Die Verwaltungschefin ist stolz auf die Arbeit und den Einsatz ihrer Mitarbeiterinnen und Mitarbeiter. Schon früh habe sich das Gesundheitsamt mit der bevorstehenden Ausnahmesituation beschäftigt, sich darauf eingestellt und andere Abteilungen im Haus mit einbezogen. Dank der Unterstützung aus diesen Bereichen konnten die Aufgaben strukturiert auf viele Schultern verteilt werden.

„Die Fallzahlen im Kreis Soest sprechen für sich. Der frühe Einsatz unserer Hygienekontrolleure, das rechtzeitige Aufstocken des Infektionsschutzteams und die Umwandlung der Organisationsstruktur des Kreisgesundheitsamts in eine ‚Pandemiestruktur‘, in der allen Mitarbeiterinnen und Mitarbeiters andersartige Aufgaben zugeteilt wurden, haben sich ausgezahlt. Denn so konnten gerade am Anfang viele Infektionsketten früh gekappt werden. Unterstützung gab es dabei nicht nur aus dem Kreisgesundheitsamt, sondern auch aus vielen weiteren Abteilungen der Kreisverwaltung. Unser Gesundheitsamt macht wirklich einen hervorragenden Job und ist rund um die Uhr für die Gesundheit der Bürgerinnen und Bürger im Einsatz. Ich bin stolz auf unsere Mitarbeiterinnen und Mitarbeiter und das große Engagement, das sie seit Monaten an den Tag legen, und zwar in der ganzen Verwaltung“, betont Landrätin Eva Irrgang.

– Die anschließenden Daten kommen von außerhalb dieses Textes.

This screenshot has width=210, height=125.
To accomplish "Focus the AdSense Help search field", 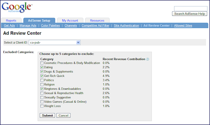I will pos(191,9).
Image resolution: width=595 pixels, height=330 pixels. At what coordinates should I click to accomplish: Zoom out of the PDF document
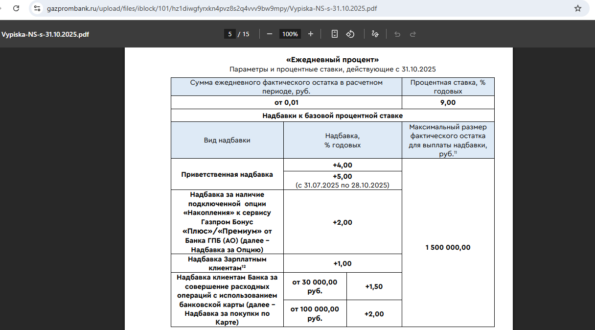tap(270, 34)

Momentan sind noch circa 50 Mitarbeiterinnen und Mitarbeiter im Kreisgesundheitsamt mit Aufgaben rund um das Coronavirus beschäftigt, zudem unterstützen sieben externe Personen. Derzeit wird geplant, wie die originären Aufgaben des Kreisgesundheitsamtes wieder nach und nach aufgenommen werden können. So finden bereits jetzt schon wieder – unter Einhaltung strikter Hygiene- und weiterer Schutzmaßnahmen – die Schuleingangsuntersuchungen statt.

Übrigens: Der Unterschied zwischen einem Hygienekontrolleur und einem Lebensmittelkontrolleur ist klar geregelt, auch wenn es kleine Überschneidungen gibt. Zu den Kernaufgaben der Hygienekontrolleure zählen der Infektionsschutz, die Hygienekontrollen beispielsweise in Krankenhäusern, Kindergärten, Tattoo-Studios und Schwimmbädern, sowie die Trinkwasserüberwachung im Kreisgebiet. Der Tätigkeitschwerpunkt der Lebensmittelkontrolleure liegt im Lebensmittelbereich.